* **EXERCISE GOAL**
Give the listing again, word for word.

* **SOURCE DATA**

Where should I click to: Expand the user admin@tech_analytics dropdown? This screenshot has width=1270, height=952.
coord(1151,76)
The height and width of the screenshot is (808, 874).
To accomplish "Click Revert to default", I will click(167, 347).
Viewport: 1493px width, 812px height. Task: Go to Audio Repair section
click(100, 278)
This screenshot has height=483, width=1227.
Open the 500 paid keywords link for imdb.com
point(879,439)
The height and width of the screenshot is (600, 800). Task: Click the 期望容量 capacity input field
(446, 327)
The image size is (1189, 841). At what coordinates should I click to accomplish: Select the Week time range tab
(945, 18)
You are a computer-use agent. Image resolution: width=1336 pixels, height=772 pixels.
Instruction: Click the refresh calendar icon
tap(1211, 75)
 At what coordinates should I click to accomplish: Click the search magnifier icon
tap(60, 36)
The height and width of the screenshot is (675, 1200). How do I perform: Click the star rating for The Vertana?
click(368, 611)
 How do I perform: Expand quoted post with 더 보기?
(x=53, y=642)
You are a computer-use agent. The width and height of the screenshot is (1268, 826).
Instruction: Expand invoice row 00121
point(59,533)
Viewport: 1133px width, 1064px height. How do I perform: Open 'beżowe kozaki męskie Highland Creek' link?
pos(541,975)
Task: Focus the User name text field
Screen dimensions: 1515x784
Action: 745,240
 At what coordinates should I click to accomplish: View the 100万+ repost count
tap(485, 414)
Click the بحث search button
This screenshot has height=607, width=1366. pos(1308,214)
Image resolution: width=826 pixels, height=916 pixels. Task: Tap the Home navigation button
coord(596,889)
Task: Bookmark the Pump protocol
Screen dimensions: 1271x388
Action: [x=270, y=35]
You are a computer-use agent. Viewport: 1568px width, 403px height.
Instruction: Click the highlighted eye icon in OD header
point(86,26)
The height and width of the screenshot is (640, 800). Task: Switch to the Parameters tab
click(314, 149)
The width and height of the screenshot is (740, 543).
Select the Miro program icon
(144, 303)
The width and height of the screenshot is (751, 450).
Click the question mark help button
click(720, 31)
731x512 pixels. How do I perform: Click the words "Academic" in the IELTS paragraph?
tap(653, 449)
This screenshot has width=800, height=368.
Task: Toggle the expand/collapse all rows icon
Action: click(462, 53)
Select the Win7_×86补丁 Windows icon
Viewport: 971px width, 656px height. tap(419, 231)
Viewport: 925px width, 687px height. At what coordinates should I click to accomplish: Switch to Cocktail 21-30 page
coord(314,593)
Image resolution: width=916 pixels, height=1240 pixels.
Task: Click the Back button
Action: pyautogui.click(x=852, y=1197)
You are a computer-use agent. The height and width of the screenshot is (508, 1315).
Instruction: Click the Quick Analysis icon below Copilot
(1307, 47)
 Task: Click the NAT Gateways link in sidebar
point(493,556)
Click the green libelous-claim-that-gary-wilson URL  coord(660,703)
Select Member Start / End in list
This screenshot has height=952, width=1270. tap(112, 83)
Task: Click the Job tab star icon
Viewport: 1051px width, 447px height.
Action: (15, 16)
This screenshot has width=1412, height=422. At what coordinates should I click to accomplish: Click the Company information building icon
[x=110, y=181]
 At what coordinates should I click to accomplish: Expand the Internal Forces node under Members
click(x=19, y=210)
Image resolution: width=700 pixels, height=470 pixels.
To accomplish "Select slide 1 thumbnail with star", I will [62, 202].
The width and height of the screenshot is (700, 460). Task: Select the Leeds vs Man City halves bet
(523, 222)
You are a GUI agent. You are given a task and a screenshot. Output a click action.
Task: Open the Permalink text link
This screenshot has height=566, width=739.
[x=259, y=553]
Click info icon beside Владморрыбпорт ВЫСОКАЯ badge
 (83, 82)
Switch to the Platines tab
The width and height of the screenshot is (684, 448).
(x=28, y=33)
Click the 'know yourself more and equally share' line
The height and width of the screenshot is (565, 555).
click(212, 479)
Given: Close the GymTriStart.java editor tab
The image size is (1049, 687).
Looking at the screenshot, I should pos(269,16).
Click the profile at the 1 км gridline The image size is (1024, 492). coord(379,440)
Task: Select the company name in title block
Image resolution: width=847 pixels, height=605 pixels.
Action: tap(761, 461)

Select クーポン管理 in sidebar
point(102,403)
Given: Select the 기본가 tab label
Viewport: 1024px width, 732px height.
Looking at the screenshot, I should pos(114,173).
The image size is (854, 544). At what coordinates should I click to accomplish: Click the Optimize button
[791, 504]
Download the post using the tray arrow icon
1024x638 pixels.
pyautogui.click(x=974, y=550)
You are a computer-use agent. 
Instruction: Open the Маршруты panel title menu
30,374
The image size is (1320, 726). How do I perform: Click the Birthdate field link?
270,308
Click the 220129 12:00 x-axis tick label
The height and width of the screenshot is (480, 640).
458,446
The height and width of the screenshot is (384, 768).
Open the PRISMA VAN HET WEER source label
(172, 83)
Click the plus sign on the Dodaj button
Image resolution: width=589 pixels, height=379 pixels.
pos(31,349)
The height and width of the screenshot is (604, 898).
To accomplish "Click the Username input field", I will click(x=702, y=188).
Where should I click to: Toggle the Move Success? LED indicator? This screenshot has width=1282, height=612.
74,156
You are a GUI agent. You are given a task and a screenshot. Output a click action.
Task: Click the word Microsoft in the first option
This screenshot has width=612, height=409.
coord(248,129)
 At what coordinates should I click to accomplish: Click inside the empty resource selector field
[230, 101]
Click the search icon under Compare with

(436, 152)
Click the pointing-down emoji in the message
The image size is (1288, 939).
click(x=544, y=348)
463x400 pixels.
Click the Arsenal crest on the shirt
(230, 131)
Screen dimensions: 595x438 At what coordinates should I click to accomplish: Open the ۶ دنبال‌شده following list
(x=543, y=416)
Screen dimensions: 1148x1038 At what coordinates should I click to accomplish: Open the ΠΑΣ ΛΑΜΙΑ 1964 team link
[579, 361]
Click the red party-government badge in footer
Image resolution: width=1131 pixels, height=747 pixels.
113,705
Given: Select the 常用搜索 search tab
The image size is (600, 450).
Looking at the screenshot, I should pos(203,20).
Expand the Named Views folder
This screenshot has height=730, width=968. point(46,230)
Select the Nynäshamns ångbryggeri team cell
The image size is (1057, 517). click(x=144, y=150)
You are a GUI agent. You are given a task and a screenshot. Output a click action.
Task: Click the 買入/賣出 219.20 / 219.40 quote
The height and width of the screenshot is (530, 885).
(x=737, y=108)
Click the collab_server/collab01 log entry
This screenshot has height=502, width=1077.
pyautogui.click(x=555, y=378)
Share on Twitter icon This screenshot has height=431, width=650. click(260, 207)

* **ANSWER BOX**
Where should I click to: Expand the user admin@tech_analytics dropdown? This screenshot has width=1270, height=952.
coord(1151,76)
The height and width of the screenshot is (808, 874).
To accomplish "Click Revert to default", I will click(167, 347).
Viewport: 1493px width, 812px height. Task: Go to Audio Repair section
click(100, 278)
This screenshot has height=483, width=1227.
Open the 500 paid keywords link for imdb.com
point(879,439)
The height and width of the screenshot is (600, 800). Task: Click the 期望容量 capacity input field
(446, 327)
The image size is (1189, 841). At what coordinates should I click to accomplish: Select the Week time range tab
(945, 18)
You are a computer-use agent. Image resolution: width=1336 pixels, height=772 pixels.
Instruction: Click the refresh calendar icon
tap(1211, 75)
 At what coordinates should I click to accomplish: Click the search magnifier icon
tap(60, 36)
The height and width of the screenshot is (675, 1200). How do I perform: Click the star rating for The Vertana?
click(368, 611)
 How do I perform: Expand quoted post with 더 보기?
(x=53, y=642)
You are a computer-use agent. The width and height of the screenshot is (1268, 826).
Instruction: Expand invoice row 00121
point(59,533)
Viewport: 1133px width, 1064px height. How do I perform: Open 'beżowe kozaki męskie Highland Creek' link?
pos(541,975)
Task: Focus the User name text field
Screen dimensions: 1515x784
Action: 745,240
 At what coordinates should I click to accomplish: View the 100万+ repost count
tap(485, 414)
Click the بحث search button
This screenshot has height=607, width=1366. pos(1308,214)
Image resolution: width=826 pixels, height=916 pixels. Task: Tap the Home navigation button
coord(596,889)
Task: Bookmark the Pump protocol
Screen dimensions: 1271x388
Action: [x=270, y=35]
You are a computer-use agent. Viewport: 1568px width, 403px height.
Instruction: Click the highlighted eye icon in OD header
point(86,26)
The height and width of the screenshot is (640, 800). Task: Switch to the Parameters tab
click(314, 149)
The width and height of the screenshot is (740, 543).
Select the Miro program icon
(144, 303)
The width and height of the screenshot is (751, 450).
Click the question mark help button
click(720, 31)
731x512 pixels. How do I perform: Click the words "Academic" in the IELTS paragraph?
tap(653, 449)
This screenshot has width=800, height=368.
Task: Toggle the expand/collapse all rows icon
Action: click(462, 53)
Select the Win7_×86补丁 Windows icon
Viewport: 971px width, 656px height. tap(419, 231)
Viewport: 925px width, 687px height. At what coordinates should I click to accomplish: Switch to Cocktail 21-30 page
coord(314,593)
Image resolution: width=916 pixels, height=1240 pixels.
Task: Click the Back button
Action: pyautogui.click(x=852, y=1197)
You are a computer-use agent. The height and width of the screenshot is (508, 1315).
Instruction: Click the Quick Analysis icon below Copilot
(1307, 47)
 Task: Click the NAT Gateways link in sidebar
point(493,556)
Click the green libelous-claim-that-gary-wilson URL  coord(660,703)
Select Member Start / End in list
This screenshot has height=952, width=1270. tap(112, 83)
Task: Click the Job tab star icon
Viewport: 1051px width, 447px height.
Action: (15, 16)
This screenshot has width=1412, height=422. At what coordinates should I click to accomplish: Click the Company information building icon
[x=110, y=181]
 At what coordinates should I click to accomplish: Expand the Internal Forces node under Members
click(x=19, y=210)
Image resolution: width=700 pixels, height=470 pixels.
To accomplish "Select slide 1 thumbnail with star", I will [62, 202].
The width and height of the screenshot is (700, 460). Task: Select the Leeds vs Man City halves bet
(523, 222)
You are a GUI agent. You are given a task and a screenshot. Output a click action.
Task: Open the Permalink text link
This screenshot has height=566, width=739.
[x=259, y=553]
Click info icon beside Владморрыбпорт ВЫСОКАЯ badge
 (83, 82)
Switch to the Platines tab
The width and height of the screenshot is (684, 448).
(x=28, y=33)
Click the 'know yourself more and equally share' line
The height and width of the screenshot is (565, 555).
click(212, 479)
Given: Close the GymTriStart.java editor tab
The image size is (1049, 687).
Looking at the screenshot, I should pos(269,16).
Click the profile at the 1 км gridline The image size is (1024, 492). coord(379,440)
Task: Select the company name in title block
Image resolution: width=847 pixels, height=605 pixels.
Action: tap(761, 461)

Select クーポン管理 in sidebar
point(102,403)
Given: Select the 기본가 tab label
Viewport: 1024px width, 732px height.
Looking at the screenshot, I should pos(114,173).
The image size is (854, 544). At what coordinates should I click to accomplish: Click the Optimize button
[791, 504]
Download the post using the tray arrow icon
1024x638 pixels.
pyautogui.click(x=974, y=550)
You are a computer-use agent. 
Instruction: Open the Маршруты panel title menu
30,374
The image size is (1320, 726). How do I perform: Click the Birthdate field link?
270,308
Click the 220129 12:00 x-axis tick label
The height and width of the screenshot is (480, 640).
458,446
The height and width of the screenshot is (384, 768).
Open the PRISMA VAN HET WEER source label
(172, 83)
Click the plus sign on the Dodaj button
Image resolution: width=589 pixels, height=379 pixels.
pos(31,349)
The height and width of the screenshot is (604, 898).
To accomplish "Click the Username input field", I will click(x=702, y=188).
Where should I click to: Toggle the Move Success? LED indicator? This screenshot has width=1282, height=612.
74,156
You are a GUI agent. You are given a task and a screenshot. Output a click action.
Task: Click the word Microsoft in the first option
This screenshot has width=612, height=409.
coord(248,129)
 At what coordinates should I click to accomplish: Click inside the empty resource selector field
[230, 101]
Click the search icon under Compare with

(436, 152)
Click the pointing-down emoji in the message
The image size is (1288, 939).
click(x=544, y=348)
463x400 pixels.
Click the Arsenal crest on the shirt
(230, 131)
Screen dimensions: 595x438 At what coordinates should I click to accomplish: Open the ۶ دنبال‌شده following list
(x=543, y=416)
Screen dimensions: 1148x1038 At what coordinates should I click to accomplish: Open the ΠΑΣ ΛΑΜΙΑ 1964 team link
[579, 361]
Click the red party-government badge in footer
Image resolution: width=1131 pixels, height=747 pixels.
113,705
Given: Select the 常用搜索 search tab
The image size is (600, 450).
Looking at the screenshot, I should pos(203,20).
Expand the Named Views folder
This screenshot has height=730, width=968. point(46,230)
Select the Nynäshamns ångbryggeri team cell
The image size is (1057, 517). click(x=144, y=150)
You are a GUI agent. You are given a task and a screenshot. Output a click action.
Task: Click the 買入/賣出 219.20 / 219.40 quote
The height and width of the screenshot is (530, 885).
(x=737, y=108)
Click the collab_server/collab01 log entry
This screenshot has height=502, width=1077.
pyautogui.click(x=555, y=378)
Share on Twitter icon This screenshot has height=431, width=650. click(260, 207)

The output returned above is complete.